Produce again, without any change, the lines running from the one with "Where should I click to: Click the Go" through the final line of the data below, and only those.

(Provided data)

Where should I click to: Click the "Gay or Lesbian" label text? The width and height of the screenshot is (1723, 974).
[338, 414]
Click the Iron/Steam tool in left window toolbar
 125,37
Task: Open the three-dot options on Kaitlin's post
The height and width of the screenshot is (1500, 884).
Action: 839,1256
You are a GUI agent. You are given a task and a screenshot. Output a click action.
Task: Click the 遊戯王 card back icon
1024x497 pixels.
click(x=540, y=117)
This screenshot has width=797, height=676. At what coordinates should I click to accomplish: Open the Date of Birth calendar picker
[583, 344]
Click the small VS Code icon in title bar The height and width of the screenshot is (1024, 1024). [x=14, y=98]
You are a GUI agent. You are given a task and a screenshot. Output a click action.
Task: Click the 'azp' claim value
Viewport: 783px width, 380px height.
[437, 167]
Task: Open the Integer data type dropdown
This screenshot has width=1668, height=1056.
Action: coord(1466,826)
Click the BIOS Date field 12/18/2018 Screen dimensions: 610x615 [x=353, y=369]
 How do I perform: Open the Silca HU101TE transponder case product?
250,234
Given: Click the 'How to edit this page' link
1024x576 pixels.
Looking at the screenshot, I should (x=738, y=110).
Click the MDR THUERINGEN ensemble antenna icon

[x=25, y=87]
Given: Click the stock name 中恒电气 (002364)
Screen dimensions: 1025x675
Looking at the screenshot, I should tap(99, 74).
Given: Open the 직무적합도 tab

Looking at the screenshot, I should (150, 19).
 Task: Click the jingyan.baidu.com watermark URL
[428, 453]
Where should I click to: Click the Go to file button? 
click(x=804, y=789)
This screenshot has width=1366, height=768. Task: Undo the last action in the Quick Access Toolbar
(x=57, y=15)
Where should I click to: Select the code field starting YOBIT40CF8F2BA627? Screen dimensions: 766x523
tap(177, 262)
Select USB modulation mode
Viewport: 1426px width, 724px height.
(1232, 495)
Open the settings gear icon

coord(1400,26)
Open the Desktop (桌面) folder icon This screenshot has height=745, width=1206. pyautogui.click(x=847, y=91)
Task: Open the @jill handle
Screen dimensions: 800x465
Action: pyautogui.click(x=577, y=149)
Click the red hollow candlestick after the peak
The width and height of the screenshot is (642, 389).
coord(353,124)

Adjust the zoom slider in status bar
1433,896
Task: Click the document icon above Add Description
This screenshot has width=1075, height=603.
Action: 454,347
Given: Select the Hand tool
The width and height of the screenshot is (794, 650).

(End Provided data)

**Output:**
Where should I click to: Click the Go to file button? 
click(x=804, y=789)
This screenshot has width=1366, height=768. Task: Undo the last action in the Quick Access Toolbar
(x=57, y=15)
Where should I click to: Select the code field starting YOBIT40CF8F2BA627? Screen dimensions: 766x523
tap(177, 262)
Select USB modulation mode
Viewport: 1426px width, 724px height.
(1232, 495)
Open the settings gear icon

coord(1400,26)
Open the Desktop (桌面) folder icon This screenshot has height=745, width=1206. pyautogui.click(x=847, y=91)
Task: Open the @jill handle
Screen dimensions: 800x465
Action: pyautogui.click(x=577, y=149)
Click the red hollow candlestick after the peak
The width and height of the screenshot is (642, 389).
coord(353,124)

Adjust the zoom slider in status bar
1433,896
Task: Click the document icon above Add Description
This screenshot has width=1075, height=603.
Action: 454,347
Given: Select the Hand tool
The width and height of the screenshot is (794, 650).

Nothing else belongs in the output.